Ignoring and laughing at Trump haven't worked. What are we to do about the clear and present danger that Mr. Trump presents? First and most obviously, we have to fight the onslaught of hate on the airwaves and stop its spread in our city councils, statehouses and of course in Congress. I know few organizers and communicators who don't regret seeing the threat of Mr. Trump earlier, and treating it more seriously.
Second, we must organize against him at the ballot box. As Trump is far too happy to point out, our country's demographics are changing: every year, 800,000 Latinos turn 18 and become eligible to vote. Asian-Americans and Pacific Islanders are the fastest-growing racial group in the U.S. We should use every moment to naturalize, register, educate and turn out these new voters.
Our third task is the most difficult: we have to engage, confront and actually talk with his supporters. Because Trump's moment is temporary, the issue is really about his supporters. An easy go-to is to write off his base and turn up our noses in liberal arrogance: "Can you believe some bigoted dimwit thinks this way?" Rather than writing off a voter who is interested in Trump as racist or ignorant, we need to engage them. The rise of social media and narrow-casting have enveloped all of us in comfortable cocoons occupied by only the people who agree with us.

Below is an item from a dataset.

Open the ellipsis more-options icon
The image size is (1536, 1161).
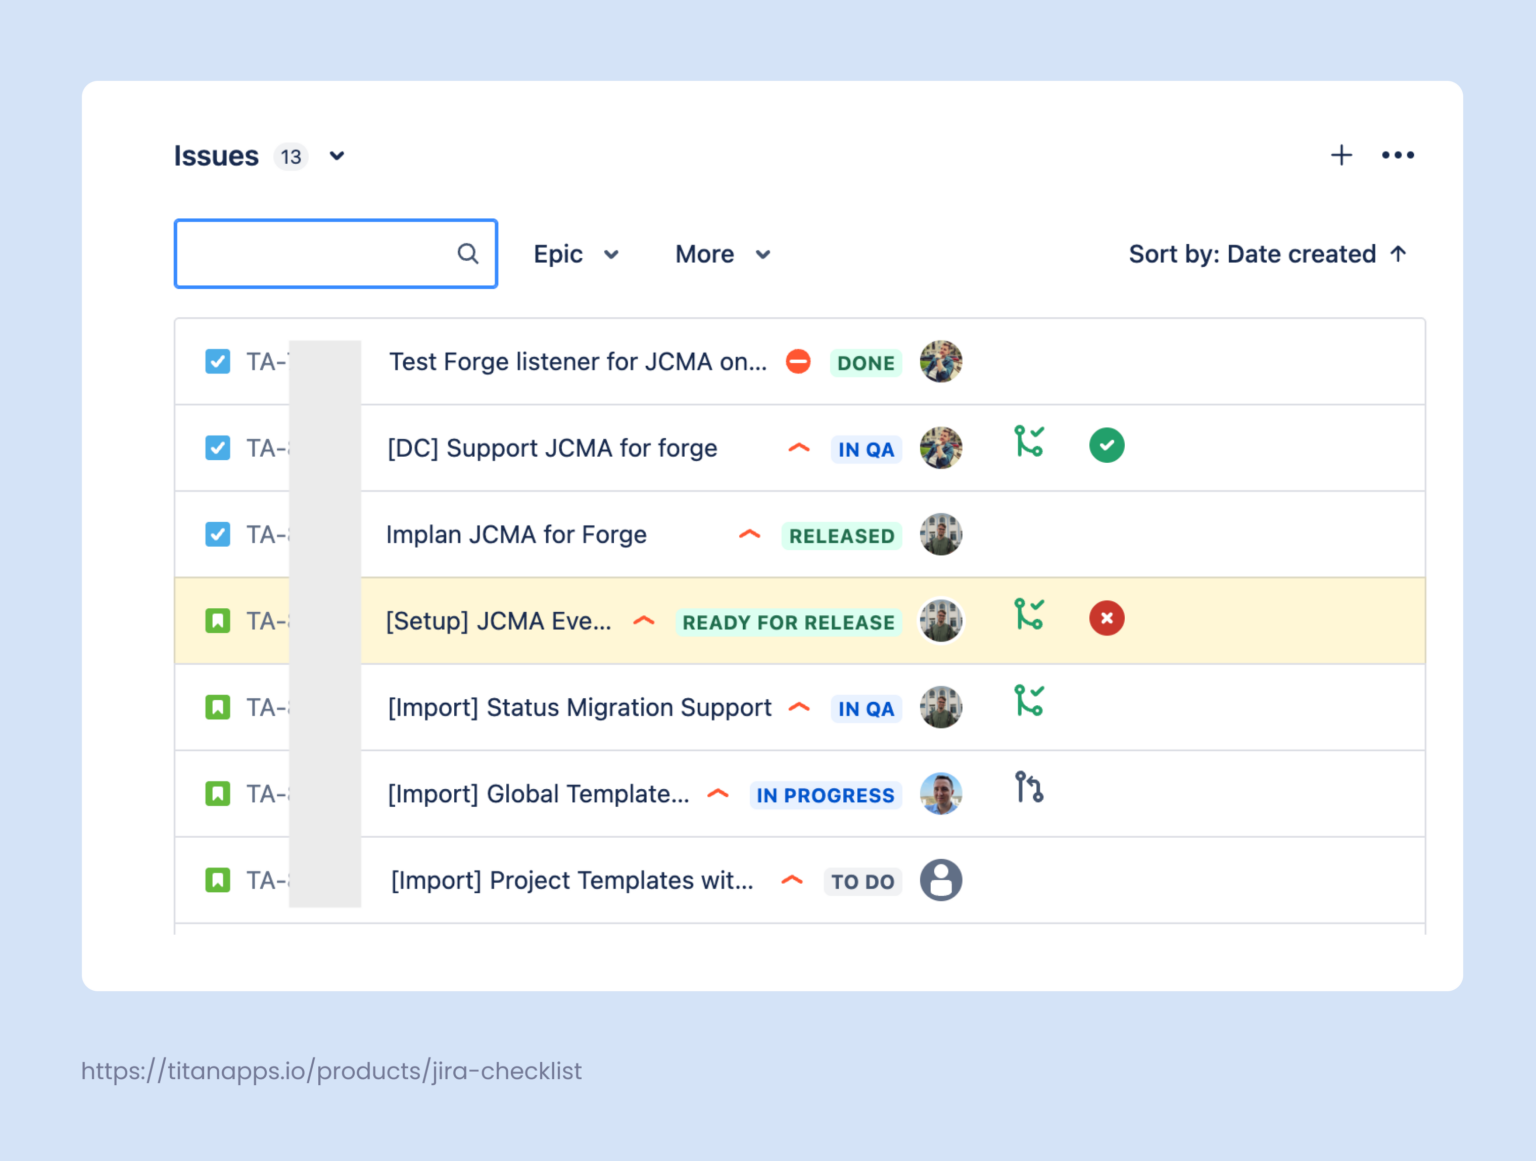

No matter what they think, Trump's supporters will continue to be a durable part of one big electorate, and a part of our nation. A recent study by Pew Research Center is just the latest to show the incredible trends in downward mobility for tens of millions of people. And as another recent study from the National Academy of Sciences shows, middle-aged white people are literally killing themselves off at an alarming rate. Xenophobia is an easy answer for their anxieties about skyrocketing income inequality and the extraordinary concentration of wealth. But we can't let this easy answer win.
One small but hopeful example is from Ohio on a recent day of coordinated protests against mosques. In Columbus, a lone woman showed up and held signs filled with Islamophobic slogans. A woman from the mosque nudged the protestor into conversation and then did the unthinkable: she invited the protestor into the mosque. The woman dropped her hostility and put down her signs. "I've never been in a mosque," said the woman as she entered the building to applause from the assembled members. These leaders modeled the simple courage and determination that we all must carry.
Though I didn't have to answer any questions on my US citizenship exam about American demagogues, our country is getting a full-scale lesson in one now. Demagogues have been a familiar character in democracies since the ancient Greeks created the term -- "demos agogos" meaning "the one leading the people" -- centuries ago. And in the history of demagogues in our country, from the anti-Semite Father Charles Coughlin during the 1930's to red-baiter Joe McCarthy in the 1950's, people have always defeated them. The political historian Michael Signer writes "History shows that the American people have internalized a set of constitutional values that short-circuit demagogues...the people themselves have refused to accede to a national demagogue's seductions."
We have to call to the best angels in our country's nature, which takes more than words. It takes engagement, vigilance and refusing xenophobic policies. I look forward to helping defeat our most recent demagogue.